Some of the best digital-forensics labs don't belong to the police—they're run by banks, tech companies, and retailers.
A highly secured digital-forensics laboratory sits tucked inside an enormous complex of low, boxy buildings in Bentonville, Arkansas. To get in, analysts have to scan their hands and enter a unique password. Inside, they comb through video-surveillance records and spirit data out of devices that have seen better days, like a hard drive that had been crushed with a hammer and dropped from a third-story window.
Despite the sensitive nature of their jobs, these investigators aren’t high-level FBI agents or foreign spies. They’re Walmart employees.
Walmart is one of six companies in the United States that run digital-forensics laboratories accredited by the American Society of Crime Laboratory Directors. American Express has an accredited lab; Target has two of them.
Those companies—and many others that operate labs without formal accreditation—have built up digital-forensics capabilities once limited to law enforcement.
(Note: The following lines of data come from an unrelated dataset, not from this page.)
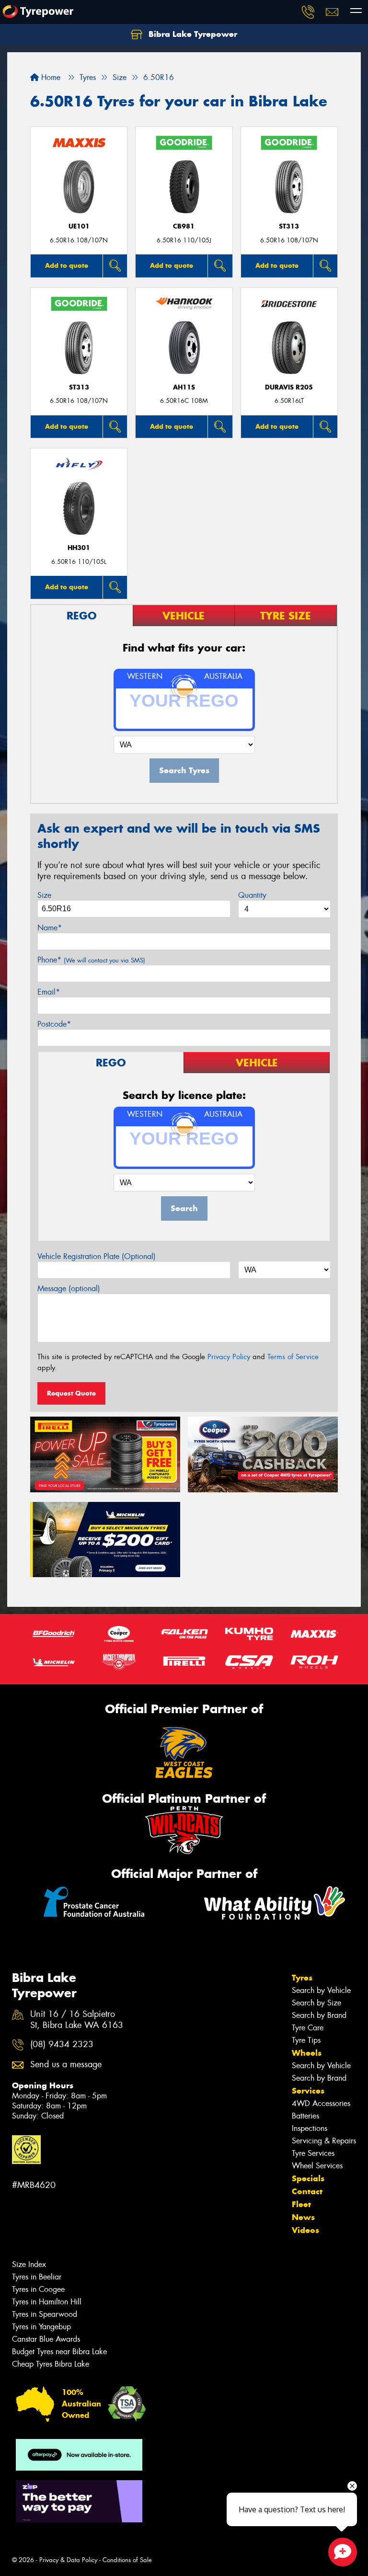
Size (44, 895)
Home (49, 77)
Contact (307, 2191)
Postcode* (54, 1024)
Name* (49, 928)
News (303, 2217)
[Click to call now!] (308, 12)
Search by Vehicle (321, 1990)
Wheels (307, 2053)
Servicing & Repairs (324, 2141)
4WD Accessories (321, 2103)
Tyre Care (307, 2028)
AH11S (184, 387)
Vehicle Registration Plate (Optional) (96, 1256)
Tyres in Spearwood (44, 2314)
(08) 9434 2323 (61, 2044)
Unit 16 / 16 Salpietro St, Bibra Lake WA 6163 (76, 2020)
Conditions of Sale (127, 2560)
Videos (305, 2230)
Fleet (301, 2204)
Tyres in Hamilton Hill (46, 2302)
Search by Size (316, 2003)
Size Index (29, 2264)
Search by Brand (319, 2015)
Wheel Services (317, 2166)
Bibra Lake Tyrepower (191, 34)
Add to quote (66, 265)
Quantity (252, 895)
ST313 (289, 226)
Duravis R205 (289, 387)
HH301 (79, 548)
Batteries (305, 2116)
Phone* (91, 960)
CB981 (184, 226)
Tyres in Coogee (38, 2289)
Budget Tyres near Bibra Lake (59, 2352)
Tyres (302, 1977)
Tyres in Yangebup (41, 2327)
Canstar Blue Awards (46, 2339)
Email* (48, 992)
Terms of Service (293, 1357)
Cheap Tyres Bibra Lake (50, 2364)
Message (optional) (68, 1288)
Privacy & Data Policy (68, 2560)
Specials (308, 2178)
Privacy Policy (228, 1357)
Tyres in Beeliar (36, 2277)
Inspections (309, 2128)
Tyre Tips (306, 2040)
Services (308, 2090)
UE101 (79, 226)
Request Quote (71, 1393)
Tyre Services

They have the tools and the know-how to investigate corporate theft and online fraud, or track a data breach to its source. That might involve extracting information from a locked, encrypted smartphone, or a damaged computer hard drive. Or it could entail analyzing network activity to figure out which employee, for example, is siphoning off sensitive data to sell on the black market.
In many cases, private companies can do this much faster than the police. “A lot of law enforcement-based digital-forensics labs are just swamped,” said Kathryn Seigfried-Spellar, a professor of computer science at Purdue University. “Almost every type of crime—whether it’s homicide, arson, or a computer crime—is going to have some sort of digital evidence associated with it.” As a result, she says, the backlog of devices and data awaiting analysis at police labs can stretch from months to years.
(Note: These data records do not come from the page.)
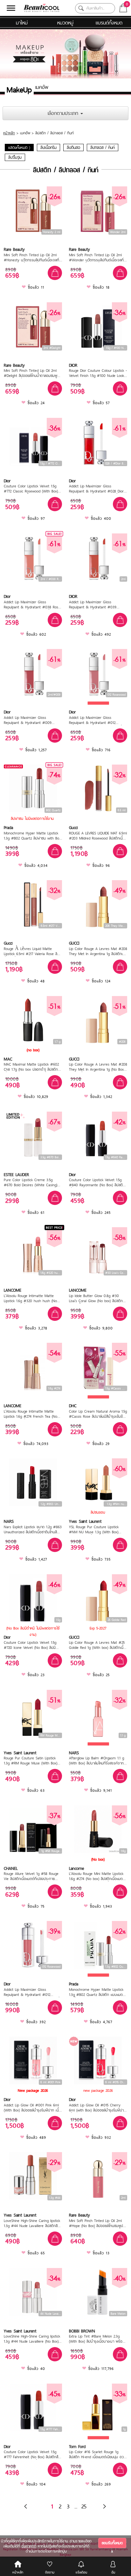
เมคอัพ (25, 133)
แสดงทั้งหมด (19, 147)
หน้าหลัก (9, 133)
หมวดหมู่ (65, 22)
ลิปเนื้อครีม (48, 147)
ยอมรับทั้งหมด (112, 2543)
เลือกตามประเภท (64, 113)
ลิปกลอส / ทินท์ (102, 147)
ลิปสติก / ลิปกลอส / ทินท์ (54, 133)
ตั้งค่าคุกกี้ (29, 2546)
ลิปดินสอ (73, 147)
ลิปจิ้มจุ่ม (15, 157)
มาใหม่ (22, 22)
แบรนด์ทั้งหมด (109, 22)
So businesses have taken digital forensics into their own hands. Labs have popped up in big companies across industries, said John Dayton, a forensic researcher at Carnegie Mellon University’s Software Engineering Institute. From retailers to banks, utilities, and technology firms, large companies have taken up forensics work on their own.
In-house forensics allows companies to work faster, cheaper, and potentially better than law enforcement. Labs at large companies are more likely than police labs to have high-tech tools and the latest forensics software, said Seigfried-Spellar. Forensics equipment is expensive, and is quickly and constantly surpassed by new technology. Methods for extracting data from mobile devices, for example, have to be rethought every time a new smartphone with improved security protocols is released.
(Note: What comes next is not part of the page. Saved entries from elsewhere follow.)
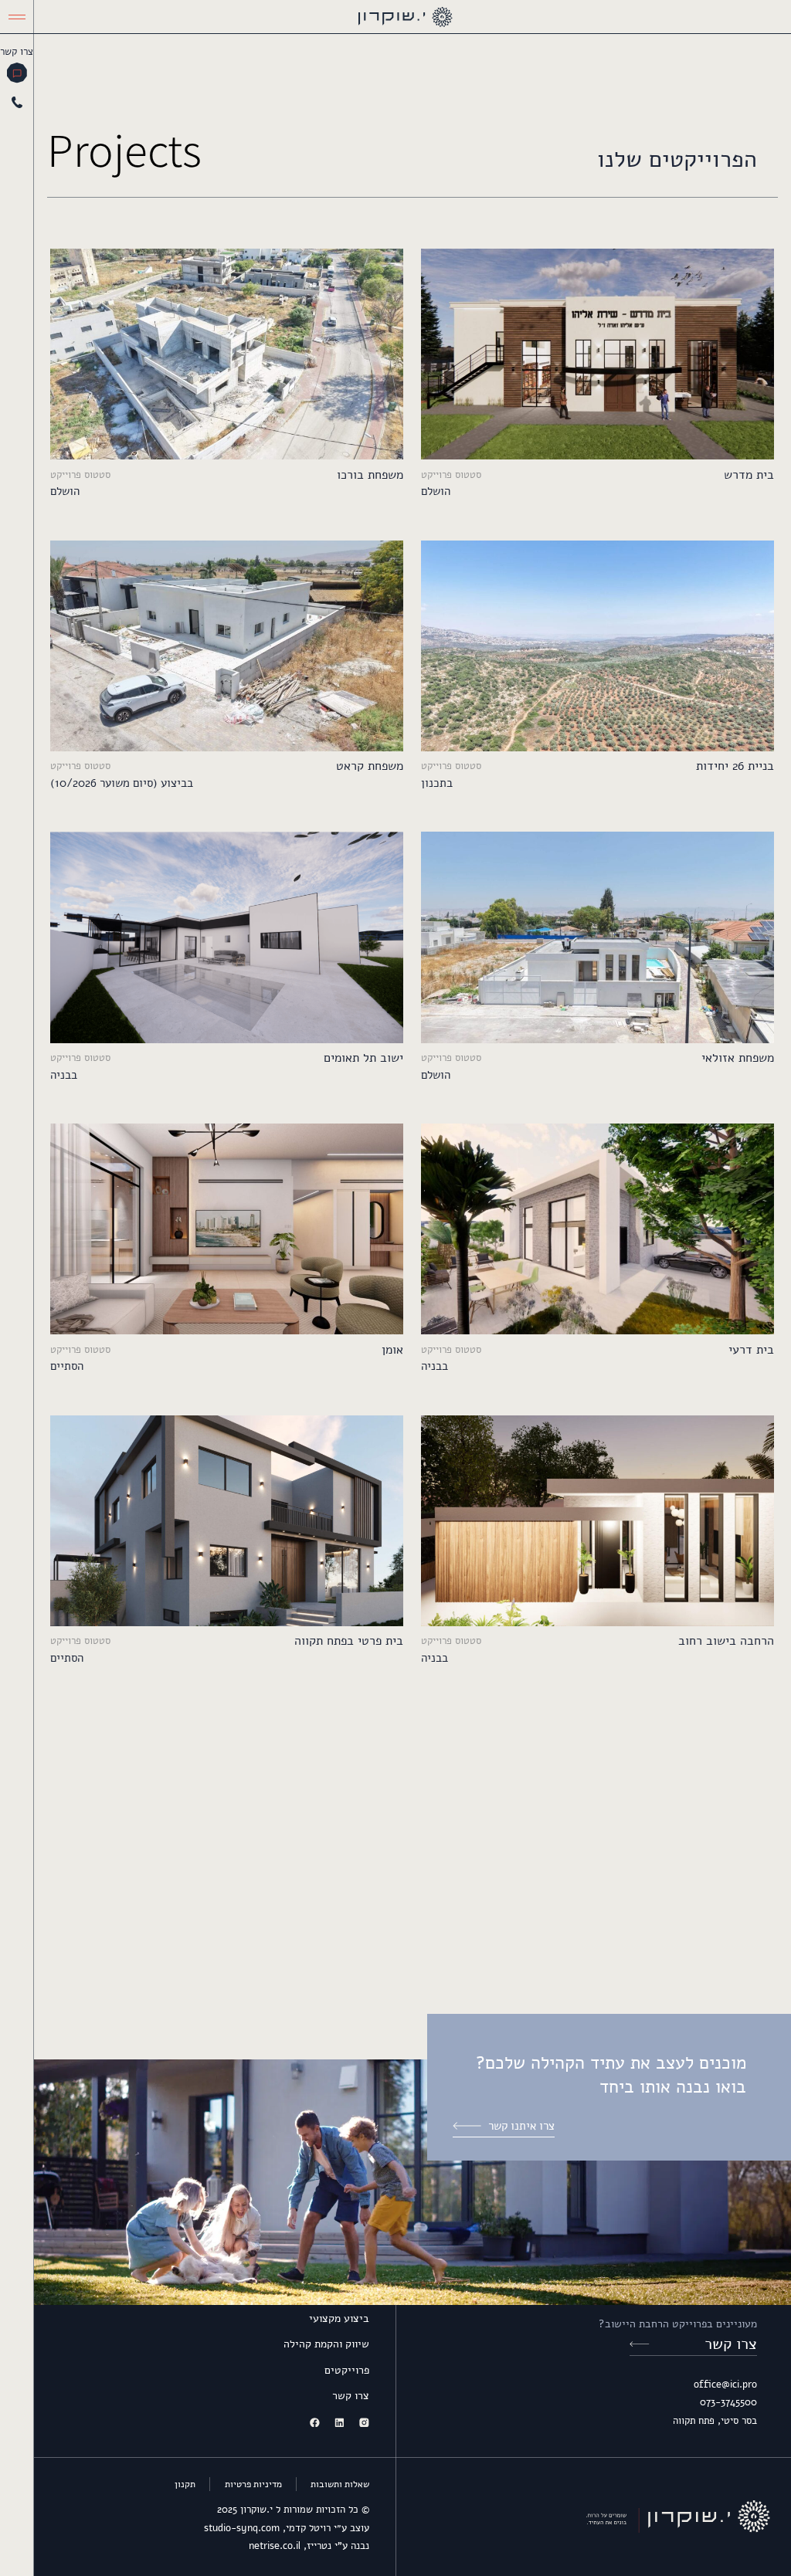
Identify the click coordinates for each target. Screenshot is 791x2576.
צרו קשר (350, 2395)
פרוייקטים (346, 2370)
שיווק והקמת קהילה (326, 2344)
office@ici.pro (725, 2384)
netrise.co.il (274, 2546)
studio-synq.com (242, 2528)
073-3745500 (728, 2402)
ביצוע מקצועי (339, 2318)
But corporate labs aren’t limited to digital forensics. Some have expertise in more traditional investigative techniques, like fingerprint or photo analysis. Having capabilities in multiple fields allows companies to solve crimes that affect them, or that occur on their property. A big-box store, for example, can fight organized retail crime by investigating incidents at their stores.
Once an internal investigation team discovers an incident, it will report the case to law enforcement and walk police through the details, said Dayton, who previously worked in the now-defunct National Drug Intelligence Center, an agency in the Justice Department. If law enforcement are preparing a civil or a criminal case, officers will work hand-in-hand with analysts at the reporting company to gather and interpret evidence.
A detailed but unconfirmed post highlighted on Reddit’s official blog last year offers a look at that process. A user called “StiggyPop” wrote about getting caught after stealing about $15,000 in Blu-Rays from a Target store. Target investigators had assembled a file on him, he wrote, and figured out where he lived, what car he drove, and where he resold the stolen discs. He was turned over to the police and charged with grand larceny.
The relationship between business and law enforcement isn’t limited to cases that affect a particular company. In certain cases, Target has said it offers to help law enforcement with its forensics resources for free. Target and Walmart both declined to comment for this story, but in a press release from 2012, Target said it volunteers to get involved with with “felony, homicide, and special-circumstances cases.” In 2008, a Target spokesperson told the Pittsburgh Tribune-Review that a quarter of the cases it worked on were unrelated to the company itself.